Reproduce the material below word for word, starting with the line containing "Screen dimensions: 371x263" and continuing through the end of the material. Omit the pictures from your answer.

---------------

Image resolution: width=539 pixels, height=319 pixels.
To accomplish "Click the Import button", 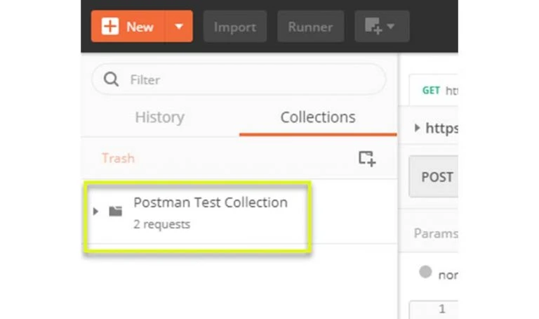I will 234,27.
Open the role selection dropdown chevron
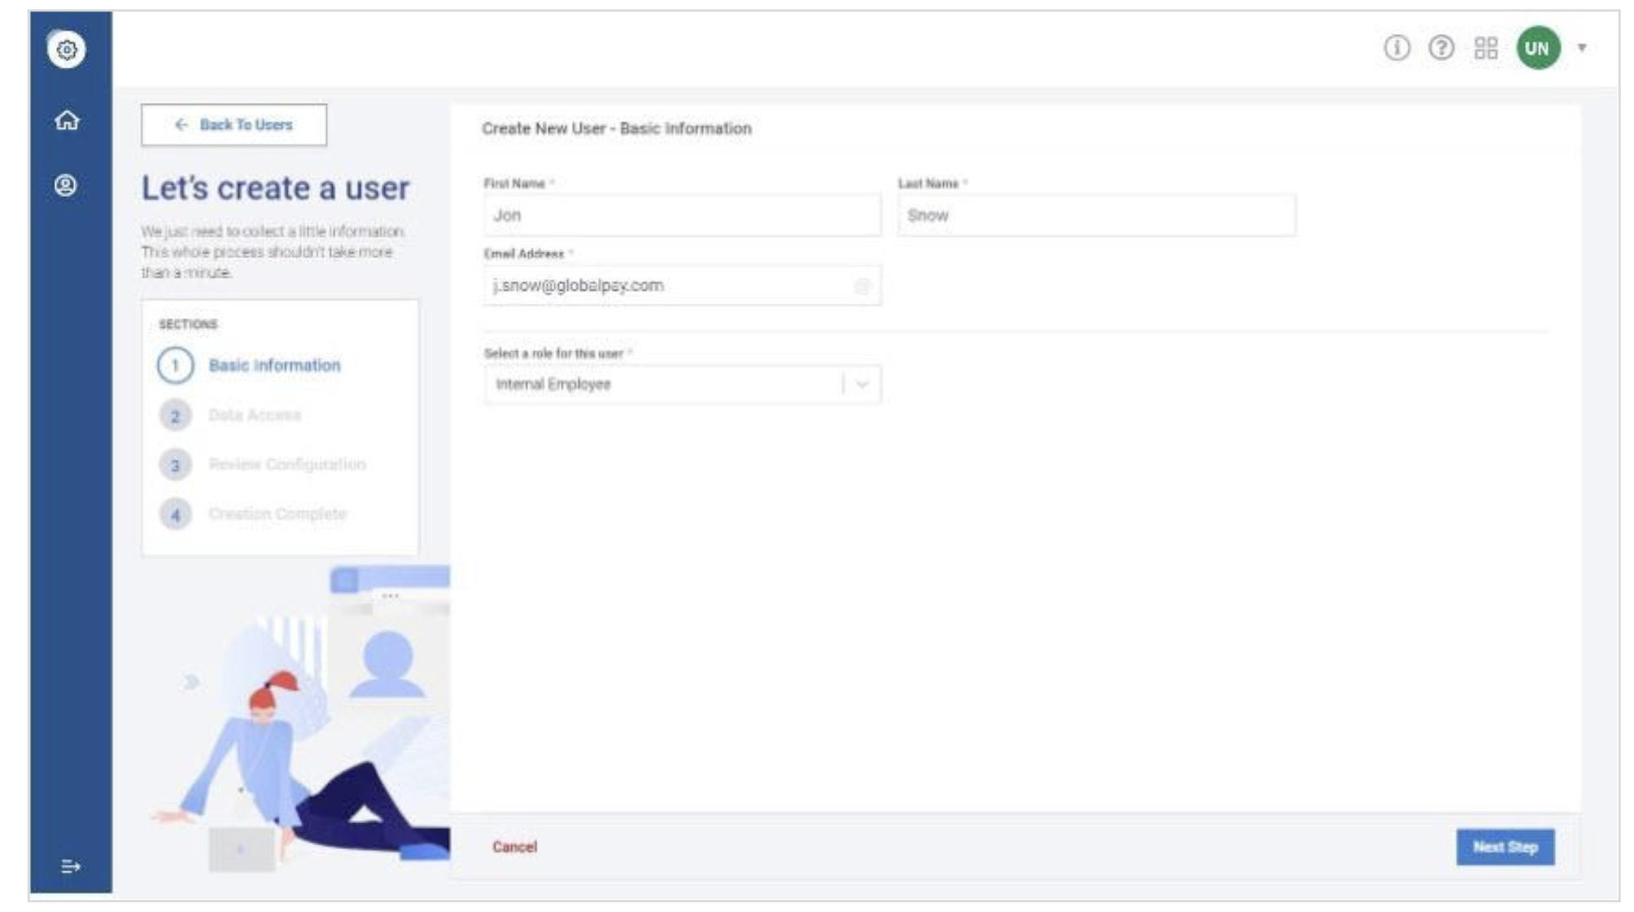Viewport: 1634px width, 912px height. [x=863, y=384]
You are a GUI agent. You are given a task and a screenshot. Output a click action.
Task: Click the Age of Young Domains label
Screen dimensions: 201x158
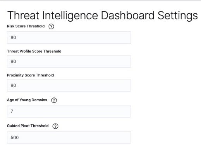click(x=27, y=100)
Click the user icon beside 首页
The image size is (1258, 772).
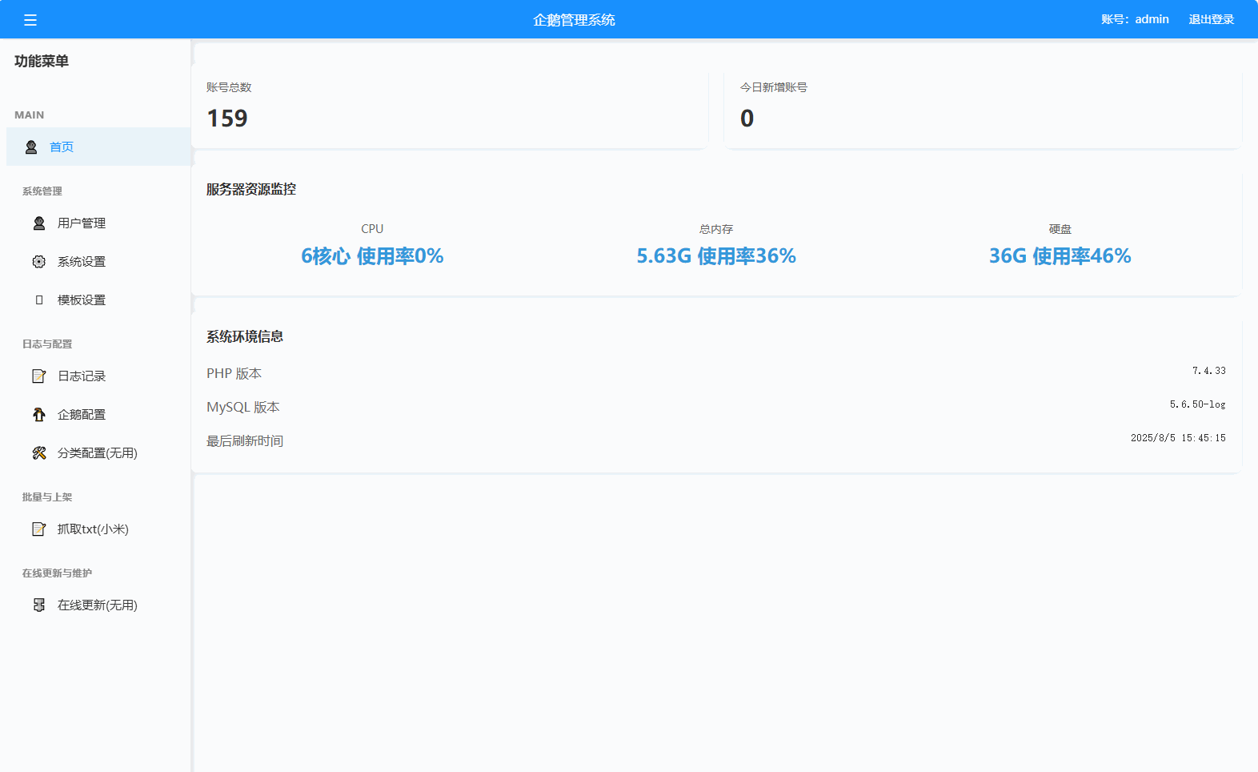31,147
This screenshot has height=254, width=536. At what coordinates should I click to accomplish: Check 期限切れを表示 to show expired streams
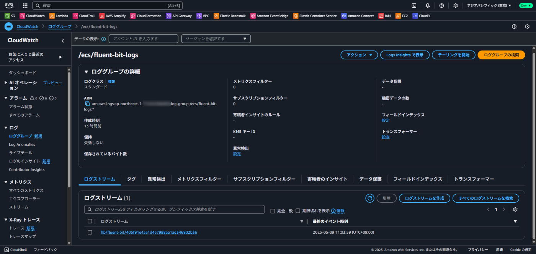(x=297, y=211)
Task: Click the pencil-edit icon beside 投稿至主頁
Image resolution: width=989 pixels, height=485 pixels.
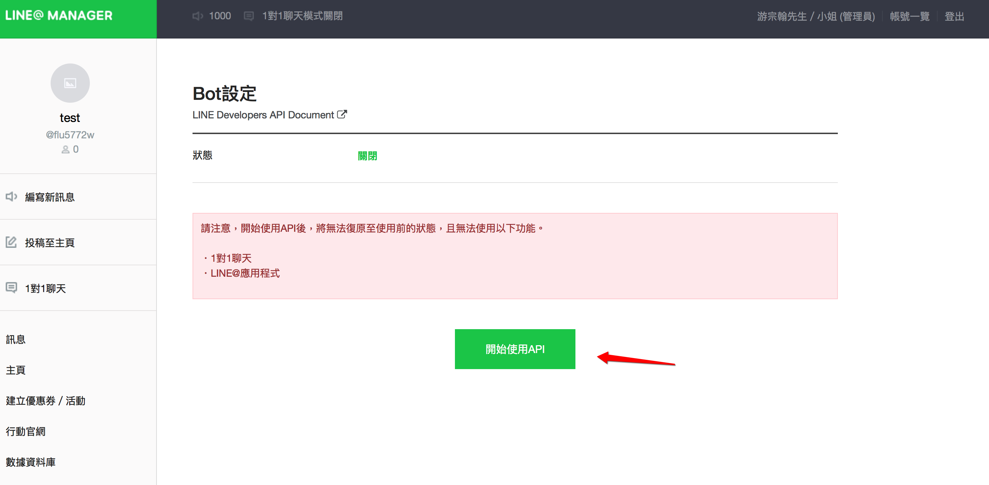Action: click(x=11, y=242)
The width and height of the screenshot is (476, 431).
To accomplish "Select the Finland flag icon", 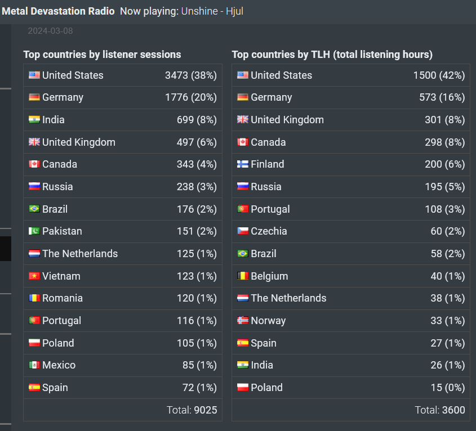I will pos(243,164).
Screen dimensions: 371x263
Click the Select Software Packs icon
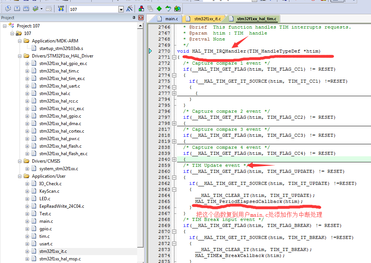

---------------

### [Solution to this exercise]
Screen dimensions: 371x263
Click the Select Software Packs icon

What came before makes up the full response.